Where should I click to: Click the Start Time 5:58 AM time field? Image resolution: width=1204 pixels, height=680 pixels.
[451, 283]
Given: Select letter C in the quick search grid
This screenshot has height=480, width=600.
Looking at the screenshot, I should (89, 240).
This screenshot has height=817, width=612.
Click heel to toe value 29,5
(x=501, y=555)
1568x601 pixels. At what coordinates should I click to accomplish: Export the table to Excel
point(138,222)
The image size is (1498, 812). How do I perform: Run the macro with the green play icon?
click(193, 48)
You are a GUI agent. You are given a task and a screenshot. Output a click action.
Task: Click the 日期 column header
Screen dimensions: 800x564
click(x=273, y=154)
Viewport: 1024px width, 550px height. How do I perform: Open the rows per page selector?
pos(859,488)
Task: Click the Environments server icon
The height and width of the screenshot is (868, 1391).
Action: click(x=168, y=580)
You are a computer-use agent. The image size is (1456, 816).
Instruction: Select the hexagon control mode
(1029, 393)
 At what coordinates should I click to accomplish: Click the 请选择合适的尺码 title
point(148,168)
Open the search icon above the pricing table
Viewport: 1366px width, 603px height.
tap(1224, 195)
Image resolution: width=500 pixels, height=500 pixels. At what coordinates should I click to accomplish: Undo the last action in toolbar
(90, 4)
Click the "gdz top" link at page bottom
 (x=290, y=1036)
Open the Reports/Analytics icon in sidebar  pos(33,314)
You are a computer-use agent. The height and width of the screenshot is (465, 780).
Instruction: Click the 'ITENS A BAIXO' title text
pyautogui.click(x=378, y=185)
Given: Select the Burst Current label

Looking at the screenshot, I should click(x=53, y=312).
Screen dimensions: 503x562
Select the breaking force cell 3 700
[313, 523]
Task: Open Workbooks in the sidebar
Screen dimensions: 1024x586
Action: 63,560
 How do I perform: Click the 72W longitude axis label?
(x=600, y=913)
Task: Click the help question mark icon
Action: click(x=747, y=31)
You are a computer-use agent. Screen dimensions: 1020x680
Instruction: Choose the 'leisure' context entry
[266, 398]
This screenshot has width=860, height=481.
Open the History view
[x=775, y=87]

·····

GIVEN TASK: Pick out each line above that contains the string "should", matching case exactly.

SOLUTION FOR THIS PROBLEM:
Where should I click to: Click the Start Time 5:58 AM time field? Image resolution: width=1204 pixels, height=680 pixels.
Looking at the screenshot, I should (89, 240).
1568x601 pixels. At what coordinates should I click to accomplish: Export the table to Excel
 At what coordinates should I click to accomplish: Click the 请选择合适的尺码 title
Image resolution: width=500 pixels, height=500 pixels. At what coordinates should I click to accomplish: Undo the last action in toolbar
Looking at the screenshot, I should click(x=53, y=312).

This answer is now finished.